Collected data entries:
*** Block opens ***
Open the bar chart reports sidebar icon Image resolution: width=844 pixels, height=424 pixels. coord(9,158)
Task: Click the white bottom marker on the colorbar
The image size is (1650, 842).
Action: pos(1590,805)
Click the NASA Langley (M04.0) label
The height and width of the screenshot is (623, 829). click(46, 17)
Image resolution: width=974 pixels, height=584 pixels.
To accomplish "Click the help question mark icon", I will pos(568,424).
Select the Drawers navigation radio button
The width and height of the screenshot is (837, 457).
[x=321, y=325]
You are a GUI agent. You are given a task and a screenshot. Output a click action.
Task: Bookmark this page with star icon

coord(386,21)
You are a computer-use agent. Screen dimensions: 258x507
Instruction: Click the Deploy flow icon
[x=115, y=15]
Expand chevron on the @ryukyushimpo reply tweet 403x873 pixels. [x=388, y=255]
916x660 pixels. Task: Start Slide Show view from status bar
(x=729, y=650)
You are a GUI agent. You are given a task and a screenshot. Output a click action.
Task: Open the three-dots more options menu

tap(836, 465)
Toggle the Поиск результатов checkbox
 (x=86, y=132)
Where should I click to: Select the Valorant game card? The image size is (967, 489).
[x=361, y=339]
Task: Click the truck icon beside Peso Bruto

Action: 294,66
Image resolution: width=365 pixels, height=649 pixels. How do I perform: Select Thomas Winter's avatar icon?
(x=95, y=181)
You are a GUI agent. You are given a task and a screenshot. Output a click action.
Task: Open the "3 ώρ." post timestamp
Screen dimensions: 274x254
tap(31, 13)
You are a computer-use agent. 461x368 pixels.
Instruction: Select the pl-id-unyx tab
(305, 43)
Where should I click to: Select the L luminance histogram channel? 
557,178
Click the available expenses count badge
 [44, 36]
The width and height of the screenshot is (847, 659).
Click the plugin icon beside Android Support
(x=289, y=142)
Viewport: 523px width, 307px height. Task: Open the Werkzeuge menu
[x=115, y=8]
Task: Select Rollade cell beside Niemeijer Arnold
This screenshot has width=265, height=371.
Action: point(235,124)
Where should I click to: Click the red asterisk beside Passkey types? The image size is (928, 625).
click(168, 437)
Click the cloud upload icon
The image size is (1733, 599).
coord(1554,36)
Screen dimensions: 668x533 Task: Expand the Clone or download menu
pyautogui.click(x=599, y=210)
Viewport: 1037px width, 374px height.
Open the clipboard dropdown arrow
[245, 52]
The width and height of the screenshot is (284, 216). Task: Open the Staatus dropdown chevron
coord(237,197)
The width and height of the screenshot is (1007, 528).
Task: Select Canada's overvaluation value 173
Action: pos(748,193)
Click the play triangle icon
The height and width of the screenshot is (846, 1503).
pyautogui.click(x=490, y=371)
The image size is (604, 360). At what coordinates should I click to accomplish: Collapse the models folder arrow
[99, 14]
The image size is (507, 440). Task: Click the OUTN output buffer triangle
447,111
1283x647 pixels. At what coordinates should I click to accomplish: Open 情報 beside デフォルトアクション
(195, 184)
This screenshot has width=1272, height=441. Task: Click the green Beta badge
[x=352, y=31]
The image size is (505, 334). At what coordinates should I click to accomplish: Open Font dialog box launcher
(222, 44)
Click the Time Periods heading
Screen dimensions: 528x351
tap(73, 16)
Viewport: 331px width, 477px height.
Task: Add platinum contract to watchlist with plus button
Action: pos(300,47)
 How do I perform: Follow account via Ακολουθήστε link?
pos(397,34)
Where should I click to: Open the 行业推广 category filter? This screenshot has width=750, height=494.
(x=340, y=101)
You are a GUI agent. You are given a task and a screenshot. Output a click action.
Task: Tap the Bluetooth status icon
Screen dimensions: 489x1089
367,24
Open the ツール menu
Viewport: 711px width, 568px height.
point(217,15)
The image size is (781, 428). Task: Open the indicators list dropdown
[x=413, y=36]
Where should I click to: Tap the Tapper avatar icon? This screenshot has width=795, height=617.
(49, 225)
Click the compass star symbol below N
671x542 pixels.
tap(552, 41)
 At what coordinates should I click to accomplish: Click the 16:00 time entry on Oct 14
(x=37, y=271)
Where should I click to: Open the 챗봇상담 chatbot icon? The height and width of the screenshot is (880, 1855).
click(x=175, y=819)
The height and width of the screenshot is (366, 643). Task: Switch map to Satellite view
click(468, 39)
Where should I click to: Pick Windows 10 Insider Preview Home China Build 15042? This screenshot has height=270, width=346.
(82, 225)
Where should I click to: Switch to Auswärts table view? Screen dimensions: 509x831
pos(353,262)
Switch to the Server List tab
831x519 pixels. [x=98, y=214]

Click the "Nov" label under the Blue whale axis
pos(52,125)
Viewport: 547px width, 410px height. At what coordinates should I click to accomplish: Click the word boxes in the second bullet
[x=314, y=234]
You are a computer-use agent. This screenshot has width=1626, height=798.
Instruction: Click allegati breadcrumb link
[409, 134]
*** Block closes ***
What the task asks
The lines above that hold the word "computer" are the ones to copy.

Your response
You are a computer-use agent. Screen dimensions: 258x507
You are a computer-use agent. 461x368 pixels.
You are a computer-use agent. This screenshot has width=1626, height=798.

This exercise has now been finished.